08 November 2006

The Simulated Economy

The economy is normally one of the biggest voting issues for presidential elections. Anyone will tell you that. But have you ever thought about our economy? And the global economy as a whole, for that matter?

Look at a dollar bill, or whatever piece of currency you have laying around. What is it worth? Can you take it to the government and get a dollar's worth of gold or silver or anything for it? Not anymore. Our currency is entirely theoretical. The dollar's value is derived from faith that when you give it to someone, you get something back for it. Dollar in soda machine, Coke out of soda machine. Five dollars to cashier, cheeseburger from cashier.

Bonds are based on the idea that you give money to the government and you get it back. A currency of currency, in a sense.

Stocks are just the same. The value of stock (non-prefered stock, that is) is dependent not only on how the company performs, but also (and more so) on the supply of the stock. How many people are buying it? How many people are selling it?
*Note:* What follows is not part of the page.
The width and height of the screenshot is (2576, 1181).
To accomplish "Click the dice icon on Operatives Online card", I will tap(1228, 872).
You give money to a company, and assuming that the company does not fail, you can sell it to another person, assuming that that person is willing to pay for it.
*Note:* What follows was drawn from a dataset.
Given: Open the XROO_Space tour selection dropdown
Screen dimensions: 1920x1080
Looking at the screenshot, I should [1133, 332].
Keeping this in mind, it makes sense that the currency in the game Second Life should have an impact on the currency in the "real" world. Currency in Second Life is a currency of currency as well. You give the Second Life makers your money, assuming that you will get Second Life money back. You use the cyber SL money assuming that you will get SL goods. You sell those goods, knowing that you will get SL money. You transfer the cyber bucks to "real" bucks, assuming that when you give the "real" money to someone, you will get something back.

In short, this cyber economy is every bit as real as the US economy.

Rock on.

Edit: It has been brought to my attention that this is the nature of economy. The point was made that gold has an assigned value, just like the dollar. After pondering it for a while, I realized that gold was used as a currency because it was a commodity, just like salt. A gold-based currency is a version of a barter system.